The Waitresses: Wasn't Tomorrow Wonderful? (1982)
This isn't necessarily one of my favorite albums of the age, but it has a lot to recommend it. Guitarist/songwriter Chris Butler's fun, quirky lyrics that had a low-key feminist edge to them; the sly, conversational vocal style of the late, great Patty Donohue (alas, she died young from lung cancer, making the everpresent cigarettes in the videos a little tough to watch); music that drew heavily from ska, shades of Madness or the English Beat, with far more sax than synth, but with other offbeat New Wave signifiers (at times sounding more like fellow Ohioans Devo).
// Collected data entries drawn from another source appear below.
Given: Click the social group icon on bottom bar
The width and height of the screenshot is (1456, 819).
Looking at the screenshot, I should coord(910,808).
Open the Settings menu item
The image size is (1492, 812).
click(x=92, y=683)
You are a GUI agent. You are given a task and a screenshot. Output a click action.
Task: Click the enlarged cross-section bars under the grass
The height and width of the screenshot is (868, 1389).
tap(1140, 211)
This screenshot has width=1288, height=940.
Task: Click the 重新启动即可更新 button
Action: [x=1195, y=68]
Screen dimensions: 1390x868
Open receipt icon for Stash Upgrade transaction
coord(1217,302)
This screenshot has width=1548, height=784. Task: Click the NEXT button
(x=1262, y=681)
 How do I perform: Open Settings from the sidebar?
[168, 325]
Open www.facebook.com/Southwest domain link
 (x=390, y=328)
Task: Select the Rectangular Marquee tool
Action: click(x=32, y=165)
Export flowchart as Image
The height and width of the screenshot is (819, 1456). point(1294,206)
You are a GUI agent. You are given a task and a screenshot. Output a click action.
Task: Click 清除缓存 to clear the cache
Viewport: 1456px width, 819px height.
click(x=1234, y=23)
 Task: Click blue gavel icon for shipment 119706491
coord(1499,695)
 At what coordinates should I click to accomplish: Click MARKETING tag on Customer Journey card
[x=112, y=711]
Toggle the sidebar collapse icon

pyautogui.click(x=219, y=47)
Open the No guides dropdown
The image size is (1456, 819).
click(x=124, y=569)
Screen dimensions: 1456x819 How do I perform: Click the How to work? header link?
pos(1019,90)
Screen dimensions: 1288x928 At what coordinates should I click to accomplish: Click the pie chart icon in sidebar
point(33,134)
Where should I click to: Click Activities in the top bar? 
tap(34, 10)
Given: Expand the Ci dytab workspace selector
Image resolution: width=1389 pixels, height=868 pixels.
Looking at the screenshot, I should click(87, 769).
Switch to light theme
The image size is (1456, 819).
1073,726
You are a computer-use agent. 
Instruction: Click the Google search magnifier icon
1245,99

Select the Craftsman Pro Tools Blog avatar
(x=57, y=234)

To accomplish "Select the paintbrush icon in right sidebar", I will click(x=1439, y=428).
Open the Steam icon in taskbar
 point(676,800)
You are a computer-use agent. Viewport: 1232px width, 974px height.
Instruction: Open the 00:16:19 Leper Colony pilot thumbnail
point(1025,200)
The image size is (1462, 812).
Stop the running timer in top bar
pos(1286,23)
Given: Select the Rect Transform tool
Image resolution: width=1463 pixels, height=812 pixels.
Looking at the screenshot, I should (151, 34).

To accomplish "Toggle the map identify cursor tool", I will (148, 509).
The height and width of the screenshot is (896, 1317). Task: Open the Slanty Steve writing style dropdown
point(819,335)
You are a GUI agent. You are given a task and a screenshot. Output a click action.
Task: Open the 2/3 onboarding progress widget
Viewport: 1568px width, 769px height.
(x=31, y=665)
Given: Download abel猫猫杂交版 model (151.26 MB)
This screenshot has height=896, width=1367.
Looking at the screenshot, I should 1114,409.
Obviously "Boys" is the centerpiece, an instant classic with a unique sound, a self-assured embrace of feminine power. I'll also be the first to admit that a little bit of this song goes a long way, and given its pop culture saturation it's a little too easily dismissed as a somewhat cloying novelty track, overlooking its more groundbreaking nature.
Fortunately there are plenty of other great songs that have not worn out their welcome. Opening "No Guilt" is a personal favorite, a declaration of post-break-up independence built on the small things:
I've been reading more and looking up the hard words/I met people who get me on the guest list/My parents said that they would help me pay for grad school...
I'm sorry but I don't feel awful/It wasn't the end of the world. I'm sorry I can't be helpless/It wasn't the end of the world.
And there's "It's My Car," bouncy pop ska that deserved epic amounts of radio airplay, and the B-52s-like "Wise Up," both of which have playful call and response vocals and pair the distinctively 80s stylings with some truly clever musicianship. And the title track is another one that, even if you're hearing it for the first time, makes you feel like you're back in the early '80s living a scene in a John Hughes movie.
The band went on to produce another EP and full-length LP (the former including "Christmas Wrapping," the greatest Christmas song ever), which are at least as enjoyable as the debut, so the band is well suited for a compilation (of which there are many). Pure fun.